# Part 3. Multi Level Perceptron from Scratch 

In the previous section, we attempted to train a simple 2 layer MLP on Keras. Keras, being a high level abstracted framework, hides the details behind the model and simplifies the process. We will now try to build our own 2 layer MLP, purely out of NumPy, which will unveil the hidden components of neural network training. Similar to past from-scratch attempts, we will start by creating a class.

## 1. Create a class `MLPTwoLayers`

- One of the starting points to take care of while building your network is to initialize your weight matrix correctly. Consider appropriate sizes for your input, hidden and output layers - your __init__ method should take in the params `input_size`, `hidden_size`, `output_size`. Then, using these variables, initialise the weights for the hidden layers `w1`, `w2`, `b1`, and `b2`.

In [None]:
%load_ext autoreload
%autoreload 2
from src.mlp import MLPTwoLayers as MLP

In [None]:
mlp = MLP(3072, 100, 10)

## 2. Create a `forward ` method, which takes in a set of features
- Create the `forward` method to calculate the predicted class probabilities of an image. This is known as a forward pass.  You should wrap the hidden layer with a sigmoid function (or others if you prefer), and the output layer with a softmax function.

In [None]:
# import your data preparation methods here, ensure your data is randomized
preds = mlp.forward(X[0])
preds

## 3. Create a `loss` method, which takes in the predicted probability and actual label
- Compute the loss function: This is a function of the actual label y and predicted label y. It captures how far off our predictions are from the actual target. The objective is to minimize this loss function. 

In [None]:
train_loss = mlp.loss(preds, y[0])
train_loss

## 4. Create a `backward` method, which takes in the loss
- Using the backpropogation algorithm, execute the backward pass and adjust the weights and bias accordingly
- You can use a default learning rate of 1e-3 for this exercise. If you would like do otherwise, you can try to implement it as a parameter.

In [None]:
mlp.backward(train_loss)

Now, we can try training the model.

In [None]:
# initial attempt at training
test_loss = 0
for i in range(3000, 3500):
    test_loss += mlp.loss(mlp.forward(X[i]), y[i])
print(test_loss / 500)

In [None]:
for i in range(3000):
    if i % 100:
        print('Item {}'.format(i))
    mlp.backward(mlp.loss(mlp.forward(X[i]), y[i]))

Finally, re-test your model.

□ □ □ □ □

# Parts of the exercise
A – In the two-layer perceptron exercise, why does the reader build the network out of NumPy after already training one in Keras?
B – What default learning rate does the two-layer perceptron exercise suggest for the backward pass?
C – Name every weight and bias that the two-layer perceptron exercise says to initialize in the class's __init__ method.

# Data
□ □ □ □ □

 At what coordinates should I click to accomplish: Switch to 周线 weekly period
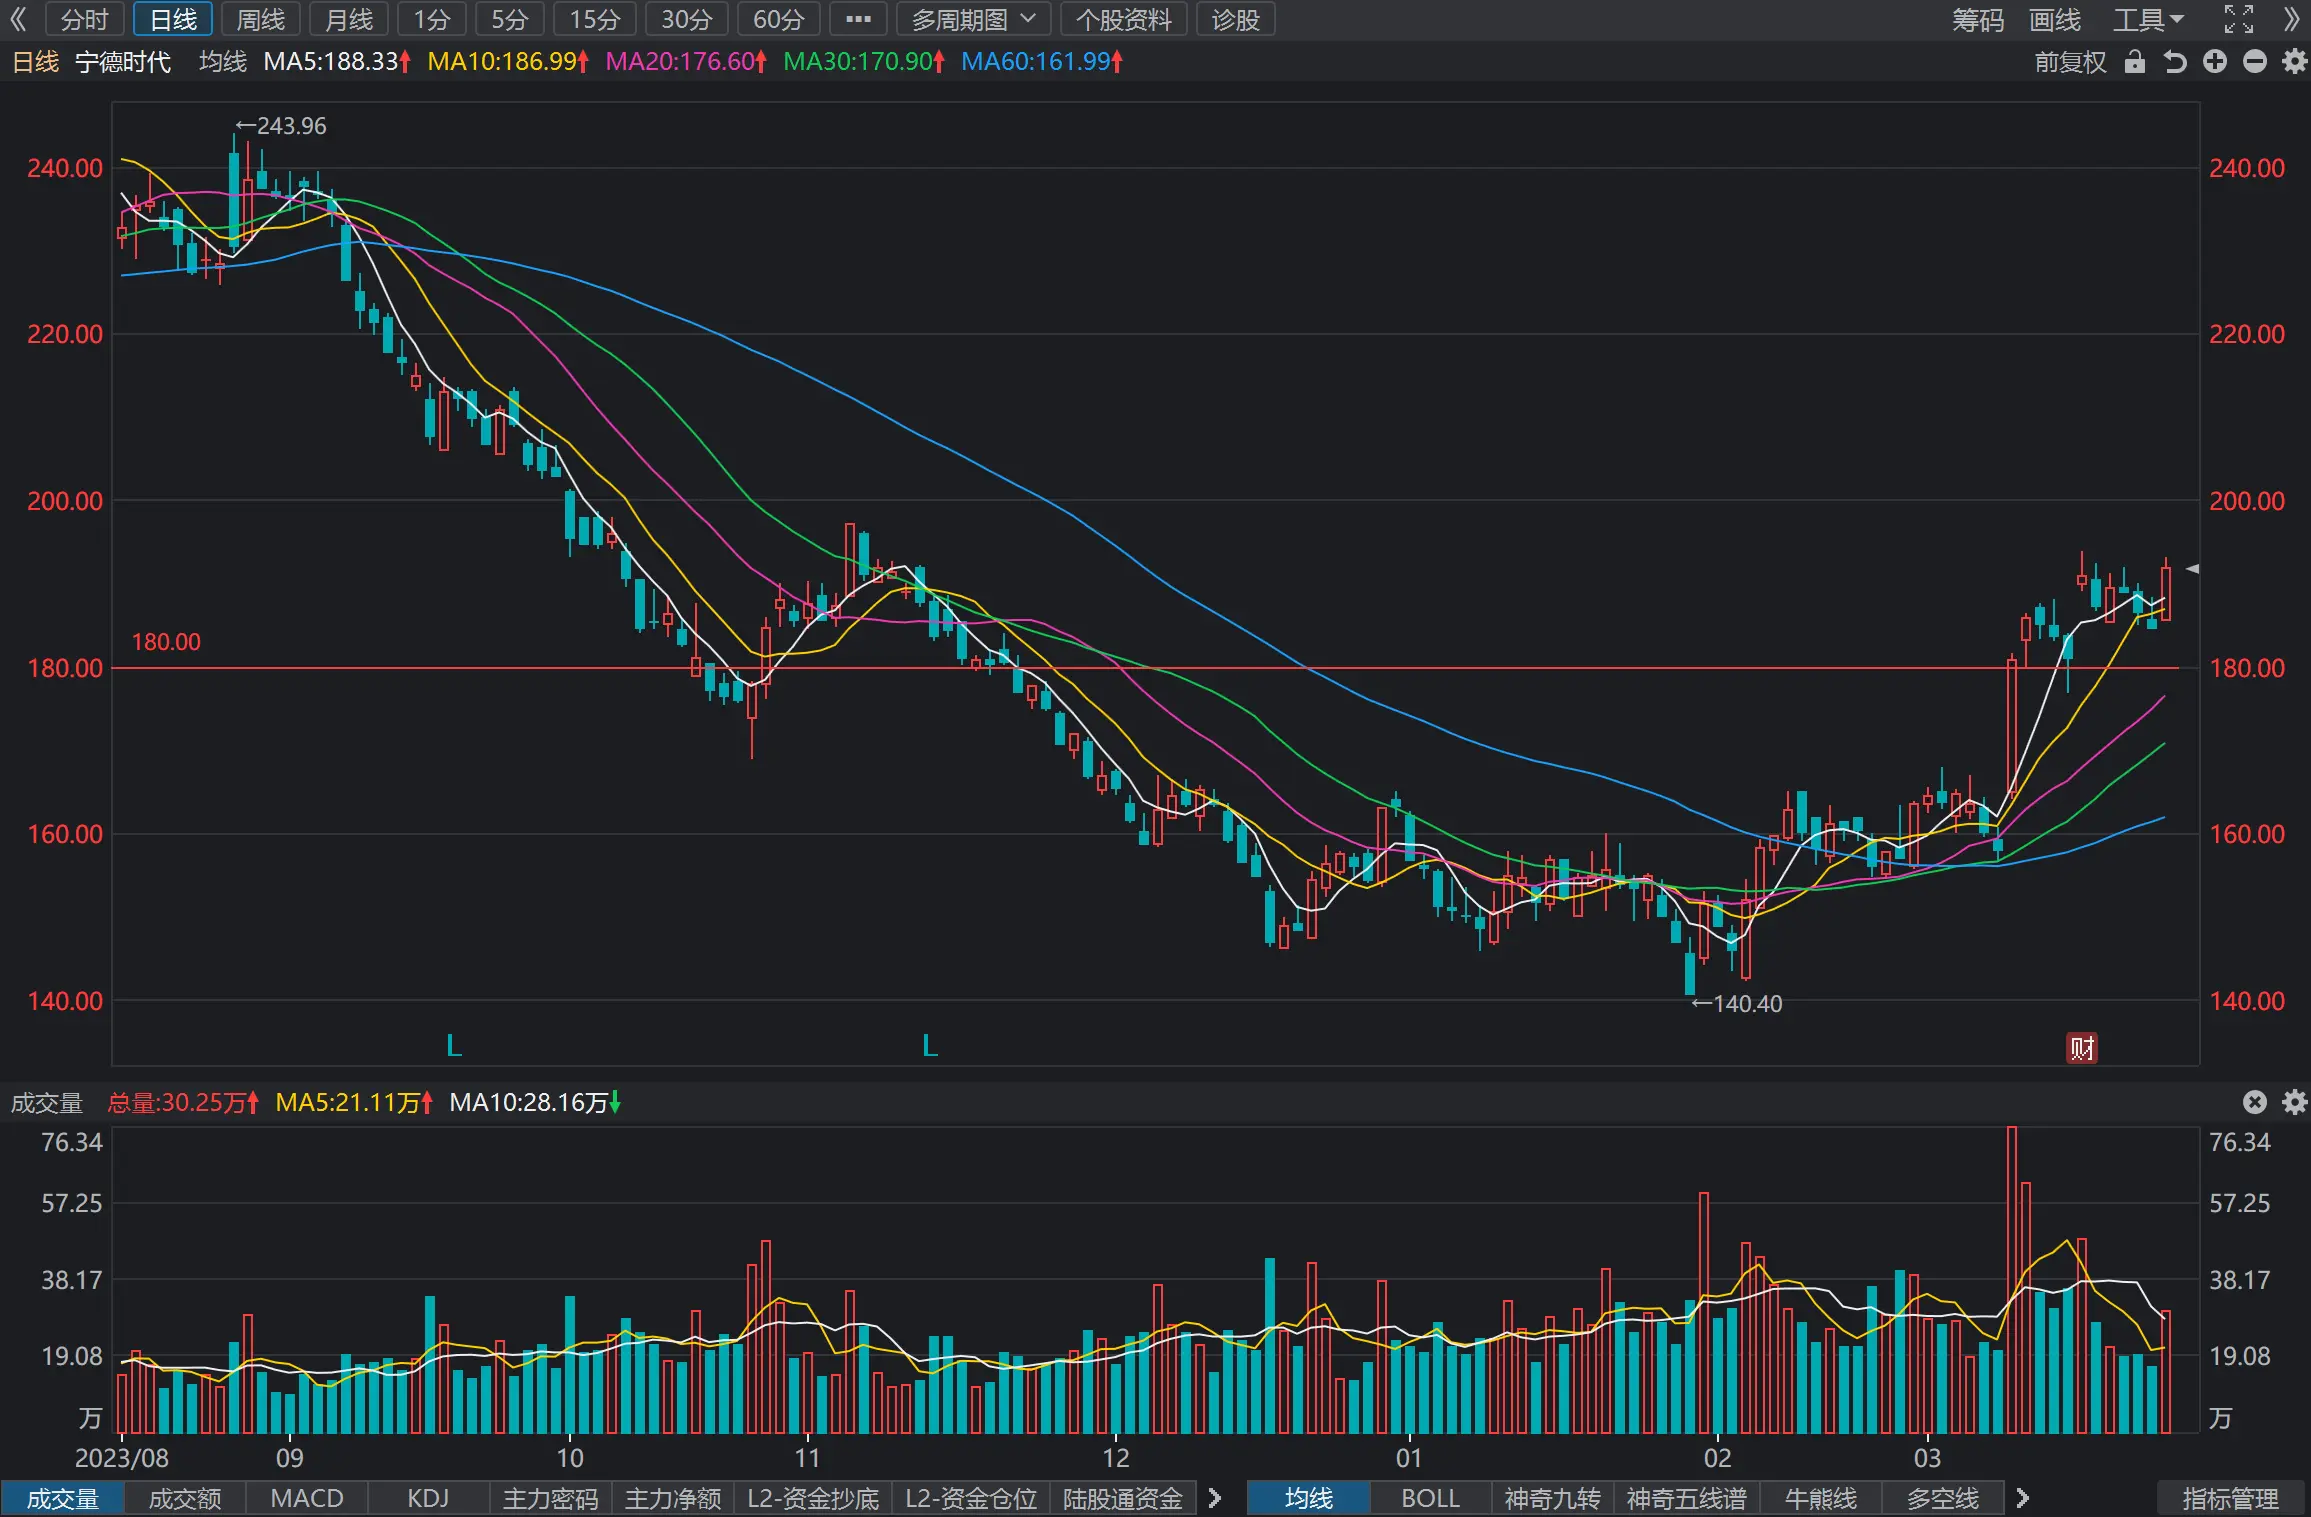[260, 19]
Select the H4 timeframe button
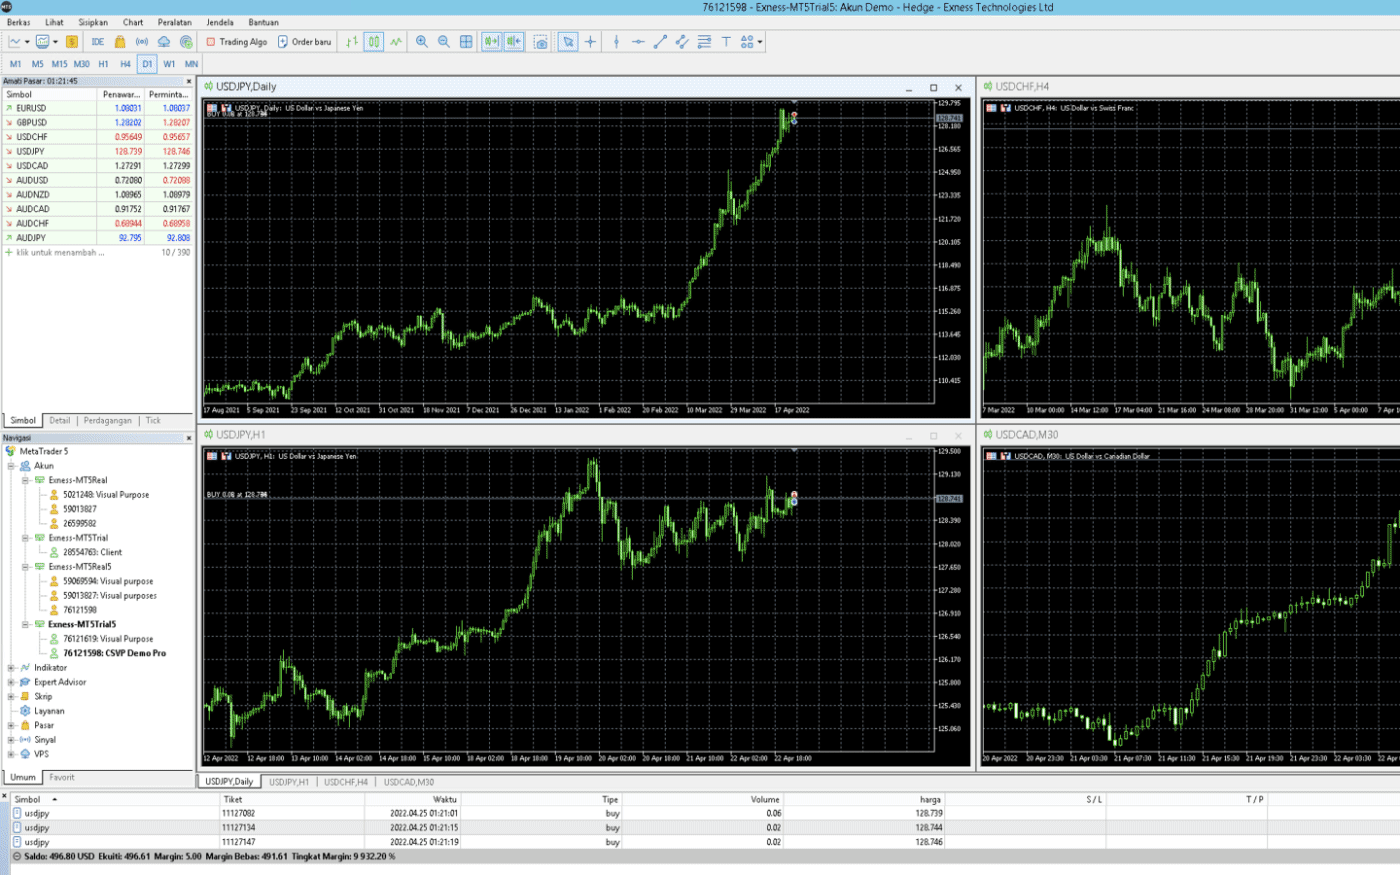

□ □ □ □ □

# Completed exercise
A – Keras is a high-level framework that hides the details of the model and simplifies the process. Building the same two-layer MLP purely out of NumPy reveals the hidden parts of neural network training.

B – 1e-3

C – w1, w2, b1, b2